To examine the association between urinary excretion of isoflavonoids and risk of type 2 diabetes (T2D), we conducted a nested case–control study among 1111 T2D pairs identified during 1995–2008 in the Nurses’ Health Study (NHS) and NHSII, who were free of diabetes, CVD and cancer at urine sample collection. Urinary excretion of daidzein and genistein, as well as their metabolites O-desmethylangolensin (O-DMA), dihydrogenistein (DHGE) and dihydrodaidzein (DHDE) was assayed using liquid chromatography MS. Self-reported T2D incident cases were confirmed using a validated questionnaire.
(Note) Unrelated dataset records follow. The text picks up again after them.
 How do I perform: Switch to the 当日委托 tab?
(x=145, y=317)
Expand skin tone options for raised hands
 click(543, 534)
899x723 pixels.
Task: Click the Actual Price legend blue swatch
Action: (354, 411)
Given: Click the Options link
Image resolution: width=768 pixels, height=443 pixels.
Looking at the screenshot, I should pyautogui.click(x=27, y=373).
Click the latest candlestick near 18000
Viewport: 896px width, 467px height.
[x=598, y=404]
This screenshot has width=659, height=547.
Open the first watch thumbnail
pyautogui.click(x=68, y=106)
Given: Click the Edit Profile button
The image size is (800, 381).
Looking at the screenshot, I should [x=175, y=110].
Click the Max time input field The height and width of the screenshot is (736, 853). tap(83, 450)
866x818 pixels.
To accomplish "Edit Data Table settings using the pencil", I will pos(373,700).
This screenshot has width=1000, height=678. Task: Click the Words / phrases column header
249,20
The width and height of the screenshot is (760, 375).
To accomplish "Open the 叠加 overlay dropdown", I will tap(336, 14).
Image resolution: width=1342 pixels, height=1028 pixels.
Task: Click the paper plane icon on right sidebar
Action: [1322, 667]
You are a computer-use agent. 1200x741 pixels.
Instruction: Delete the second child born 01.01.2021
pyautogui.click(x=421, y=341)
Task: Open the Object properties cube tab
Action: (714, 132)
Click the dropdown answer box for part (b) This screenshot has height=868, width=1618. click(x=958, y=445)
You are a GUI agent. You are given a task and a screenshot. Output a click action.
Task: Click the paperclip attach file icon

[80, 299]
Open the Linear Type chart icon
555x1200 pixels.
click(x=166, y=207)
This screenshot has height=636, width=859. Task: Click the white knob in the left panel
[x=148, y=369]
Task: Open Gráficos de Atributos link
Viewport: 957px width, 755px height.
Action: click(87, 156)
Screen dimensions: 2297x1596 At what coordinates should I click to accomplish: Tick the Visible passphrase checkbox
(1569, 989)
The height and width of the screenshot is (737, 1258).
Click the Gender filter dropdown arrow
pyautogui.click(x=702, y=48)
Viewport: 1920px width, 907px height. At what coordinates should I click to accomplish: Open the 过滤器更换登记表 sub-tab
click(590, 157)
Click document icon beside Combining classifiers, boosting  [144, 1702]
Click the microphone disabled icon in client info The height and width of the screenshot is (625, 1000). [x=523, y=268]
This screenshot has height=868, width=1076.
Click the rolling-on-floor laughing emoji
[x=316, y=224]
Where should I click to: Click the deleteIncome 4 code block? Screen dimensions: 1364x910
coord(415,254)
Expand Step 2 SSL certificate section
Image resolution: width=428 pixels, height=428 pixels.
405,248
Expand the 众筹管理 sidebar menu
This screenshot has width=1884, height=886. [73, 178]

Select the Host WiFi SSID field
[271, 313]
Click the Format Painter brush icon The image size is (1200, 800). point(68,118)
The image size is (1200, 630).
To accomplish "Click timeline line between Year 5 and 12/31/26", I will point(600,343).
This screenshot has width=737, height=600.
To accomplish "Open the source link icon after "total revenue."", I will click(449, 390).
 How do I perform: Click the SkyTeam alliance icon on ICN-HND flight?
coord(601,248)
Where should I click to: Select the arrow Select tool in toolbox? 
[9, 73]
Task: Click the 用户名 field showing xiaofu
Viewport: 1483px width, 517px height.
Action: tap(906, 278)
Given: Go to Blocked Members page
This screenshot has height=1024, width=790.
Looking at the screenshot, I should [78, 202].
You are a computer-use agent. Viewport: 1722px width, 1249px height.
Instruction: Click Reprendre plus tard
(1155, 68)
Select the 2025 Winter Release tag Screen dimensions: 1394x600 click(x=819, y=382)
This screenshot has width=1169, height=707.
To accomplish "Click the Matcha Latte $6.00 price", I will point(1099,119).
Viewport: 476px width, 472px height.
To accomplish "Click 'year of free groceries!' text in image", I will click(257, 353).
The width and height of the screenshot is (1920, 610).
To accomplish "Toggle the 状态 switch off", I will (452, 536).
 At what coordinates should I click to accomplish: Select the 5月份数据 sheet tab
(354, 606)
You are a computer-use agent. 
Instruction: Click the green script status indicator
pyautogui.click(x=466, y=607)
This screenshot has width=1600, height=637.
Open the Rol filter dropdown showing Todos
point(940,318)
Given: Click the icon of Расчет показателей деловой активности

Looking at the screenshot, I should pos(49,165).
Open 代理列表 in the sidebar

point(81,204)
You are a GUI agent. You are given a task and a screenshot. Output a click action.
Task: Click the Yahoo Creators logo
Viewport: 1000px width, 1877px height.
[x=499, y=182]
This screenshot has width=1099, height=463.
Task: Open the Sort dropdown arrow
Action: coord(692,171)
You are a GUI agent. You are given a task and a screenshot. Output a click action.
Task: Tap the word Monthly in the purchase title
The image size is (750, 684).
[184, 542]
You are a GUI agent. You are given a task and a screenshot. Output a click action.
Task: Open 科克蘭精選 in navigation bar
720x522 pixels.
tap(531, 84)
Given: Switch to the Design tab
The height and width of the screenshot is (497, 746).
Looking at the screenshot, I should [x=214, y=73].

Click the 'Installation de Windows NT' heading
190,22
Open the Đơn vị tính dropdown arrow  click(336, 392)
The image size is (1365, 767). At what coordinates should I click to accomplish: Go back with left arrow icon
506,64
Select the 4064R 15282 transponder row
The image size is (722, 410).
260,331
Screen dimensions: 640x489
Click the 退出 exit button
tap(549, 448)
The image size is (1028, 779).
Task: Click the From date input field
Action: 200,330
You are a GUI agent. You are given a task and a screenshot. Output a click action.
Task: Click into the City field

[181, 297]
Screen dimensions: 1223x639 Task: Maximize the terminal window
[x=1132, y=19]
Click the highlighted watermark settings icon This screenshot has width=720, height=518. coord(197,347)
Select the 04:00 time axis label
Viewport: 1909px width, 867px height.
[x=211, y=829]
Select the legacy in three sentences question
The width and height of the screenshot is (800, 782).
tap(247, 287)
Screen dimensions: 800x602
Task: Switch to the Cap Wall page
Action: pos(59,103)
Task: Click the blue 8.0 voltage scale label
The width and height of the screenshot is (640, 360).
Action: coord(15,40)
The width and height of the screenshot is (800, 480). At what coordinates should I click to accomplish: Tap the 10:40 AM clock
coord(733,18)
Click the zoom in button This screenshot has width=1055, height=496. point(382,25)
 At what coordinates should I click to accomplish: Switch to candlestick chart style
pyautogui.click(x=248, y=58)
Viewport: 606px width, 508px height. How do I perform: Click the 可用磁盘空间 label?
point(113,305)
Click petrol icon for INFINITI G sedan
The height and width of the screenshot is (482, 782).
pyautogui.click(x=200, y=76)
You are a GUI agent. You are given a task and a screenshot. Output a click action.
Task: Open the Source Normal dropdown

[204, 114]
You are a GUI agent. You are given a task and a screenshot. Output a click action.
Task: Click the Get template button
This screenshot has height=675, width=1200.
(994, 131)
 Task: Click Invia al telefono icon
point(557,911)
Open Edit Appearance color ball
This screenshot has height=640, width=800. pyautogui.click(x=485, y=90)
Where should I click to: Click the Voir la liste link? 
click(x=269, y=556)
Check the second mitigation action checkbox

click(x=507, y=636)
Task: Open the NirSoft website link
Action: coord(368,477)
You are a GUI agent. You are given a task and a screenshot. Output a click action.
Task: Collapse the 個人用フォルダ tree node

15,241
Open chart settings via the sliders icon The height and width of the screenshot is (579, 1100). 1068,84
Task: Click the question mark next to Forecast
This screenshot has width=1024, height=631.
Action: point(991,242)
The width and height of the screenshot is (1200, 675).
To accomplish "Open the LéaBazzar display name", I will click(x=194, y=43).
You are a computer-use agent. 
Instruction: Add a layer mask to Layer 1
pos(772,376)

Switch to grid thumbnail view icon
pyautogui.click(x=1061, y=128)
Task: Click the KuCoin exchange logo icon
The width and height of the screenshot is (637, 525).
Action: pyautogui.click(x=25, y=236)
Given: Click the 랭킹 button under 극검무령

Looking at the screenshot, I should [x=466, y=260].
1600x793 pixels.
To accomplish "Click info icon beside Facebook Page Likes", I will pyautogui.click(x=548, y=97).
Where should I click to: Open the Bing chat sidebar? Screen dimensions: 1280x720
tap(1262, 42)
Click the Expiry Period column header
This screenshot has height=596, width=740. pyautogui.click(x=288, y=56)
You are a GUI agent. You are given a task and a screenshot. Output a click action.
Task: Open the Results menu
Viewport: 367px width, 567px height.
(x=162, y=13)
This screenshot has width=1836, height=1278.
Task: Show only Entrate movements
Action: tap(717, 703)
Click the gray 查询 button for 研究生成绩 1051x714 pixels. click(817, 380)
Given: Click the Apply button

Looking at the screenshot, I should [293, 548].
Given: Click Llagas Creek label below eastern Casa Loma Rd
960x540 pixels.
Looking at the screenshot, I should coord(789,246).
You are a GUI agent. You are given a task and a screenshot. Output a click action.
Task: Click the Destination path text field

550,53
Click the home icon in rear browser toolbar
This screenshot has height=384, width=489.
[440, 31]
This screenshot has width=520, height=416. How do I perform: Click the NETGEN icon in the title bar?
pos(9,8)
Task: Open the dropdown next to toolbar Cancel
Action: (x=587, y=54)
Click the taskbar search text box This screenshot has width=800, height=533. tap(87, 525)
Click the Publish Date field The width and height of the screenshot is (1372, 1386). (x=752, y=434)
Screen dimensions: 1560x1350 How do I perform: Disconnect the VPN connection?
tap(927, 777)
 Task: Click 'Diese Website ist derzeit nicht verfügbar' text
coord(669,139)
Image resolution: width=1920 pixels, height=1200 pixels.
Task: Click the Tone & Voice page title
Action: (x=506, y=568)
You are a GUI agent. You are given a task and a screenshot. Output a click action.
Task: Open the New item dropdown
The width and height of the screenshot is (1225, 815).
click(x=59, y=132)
Higher urinary excretion of daidzein and genistein was associated with a lower risk of T2D in the combined cohorts. Comparing extreme tertiles of the urinary markers, the OR of T2D were 0·71 (95 % CI 0·55, 0·93) for daidzein and 0·74 (95 % CI 0·56, 0·97) for genistein, although the test for linear trend was not significant for genistein (P
trend=0·03 and 0·15, respectively). DMA, DHDE and DHGE were non-significantly associated with a lower T2D risk. The inverse association of daidzein with T2D risk was stronger among post-menopausal women who did not use hormone replacement therapy (P
interaction=0·001): the OR was 0·58 (95 % CI 0·34, 0·97) comparing extreme tertiles among these women. In conclusion, urinary excretion of isoflavones was associated with a lower T2D risk in US women, especially among post-menopausal women who did not use hormone. Further research is warranted to replicate these observations among western populations with similarly low overall isoflavone intake.